# OBJECTIVE
Please reproduce, word for word, the part of the portfolio transformation text below that opens with the words containing "Acquisitions completed during" and closes with "at Trust’s share).".

## start SOURCE PASSAGE

PORTFOLIO TRANSFORMATION
Improved quality and stability of cash flows – In 2015, over 80% of the Trust’s AFFO was generated from the Acquisition Properties, comprised largely of newer, institutional quality, multi-tenant properties located in Germany’s Big 7 office markets and in Austria. Through the Trust’s active capital recycling program, annualized GRI from Deutsche Post has been materially reduced to 22% of the Trust’s total GRI, compared to nearly 30% in 2014 and more than 85% in 2011.
Acquisitions completed during the quarter – On October 27, 2015, the Trust completed the acquisition of Zimmer 56, a 170,000 square foot multi-tenant office building located in Berlin for $64.7 million at a going in cap-rate of 4.8%, with anticipated growth to approximately 6% over the next 4 years, as the current average in-place rents are approximately 20% below market rents. On December 17, 2015, the Trust acquired Rivergate, a 574,000 square foot LEED Platinum office property located in Vienna, Austria in a 50/50 joint venture with an Asian sovereign wealth fund. Dream Global will earn asset management fees from the joint venture. For the year, acquisitions totaled $510.9 million ($368.2 million at Trust’s share).
Acquisition subsequent to year-end – On February 3, 2016, the Trust completed the acquisition of Europa-Center, a 147,000 square foot, multi-tenant office building centrally located in Essen, Germany. Built in 2004, the property is 96% occupied with an average lease term of 4.2 years, and is well located near Essen’s main train station and within a short walk to a subway station. The property was acquired for approximately $41.5 million at a 5-year average cap rate of 7.2%. Essen is located in in the Rhine-Ruhr metropolitan region, which includes cities like Dusseldorf and Cologne, and has a population of over 11 million people.

## end SOURCE PASSAGE
## start COLLECTED MATERIAL

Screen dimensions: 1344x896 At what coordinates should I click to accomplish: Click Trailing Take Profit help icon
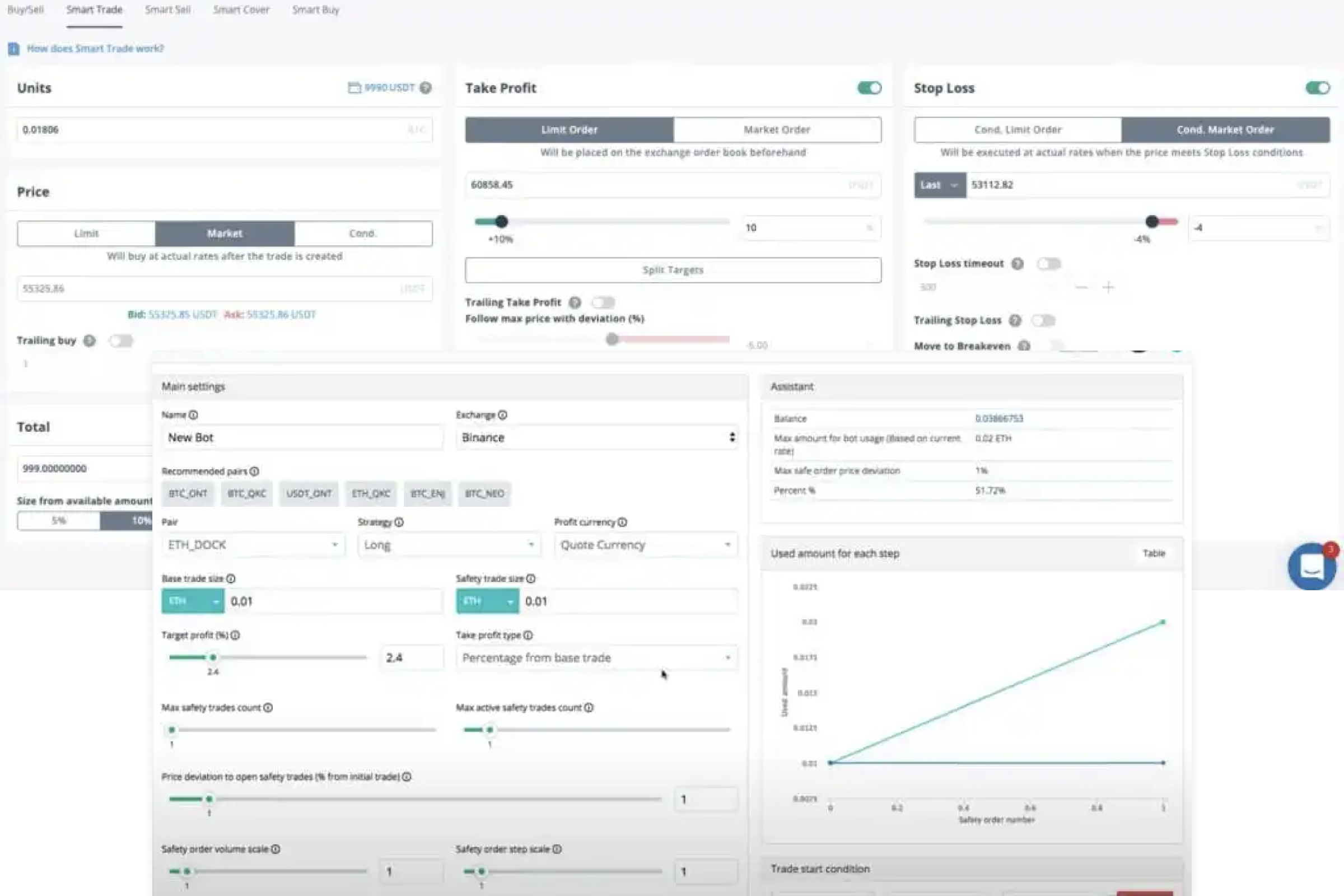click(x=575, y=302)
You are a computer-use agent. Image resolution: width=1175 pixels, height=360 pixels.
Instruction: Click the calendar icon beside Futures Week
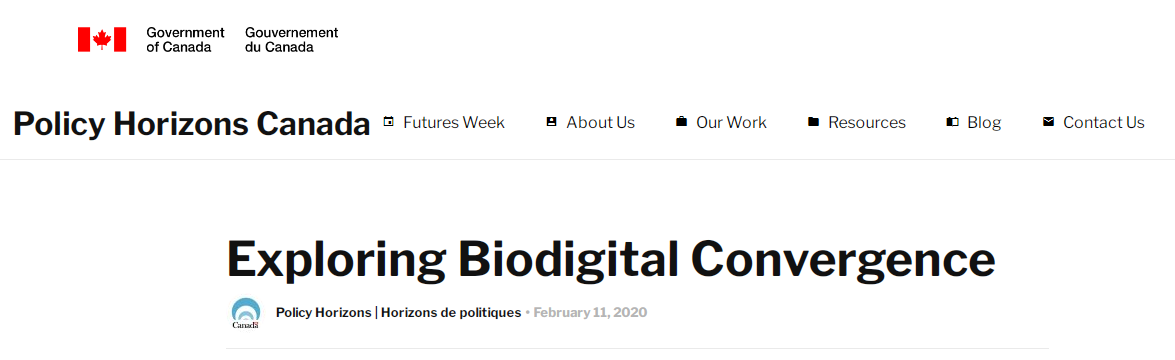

## end COLLECTED MATERIAL

# RESPONSE TO THE TASK
Acquisitions completed during the quarter – On October 27, 2015, the Trust completed the acquisition of Zimmer 56, a 170,000 square foot multi-tenant office building located in Berlin for $64.7 million at a going in cap-rate of 4.8%, with anticipated growth to approximately 6% over the next 4 years, as the current average in-place rents are approximately 20% below market rents. On December 17, 2015, the Trust acquired Rivergate, a 574,000 square foot LEED Platinum office property located in Vienna, Austria in a 50/50 joint venture with an Asian sovereign wealth fund. Dream Global will earn asset management fees from the joint venture. For the year, acquisitions totaled $510.9 million ($368.2 million at Trust’s share).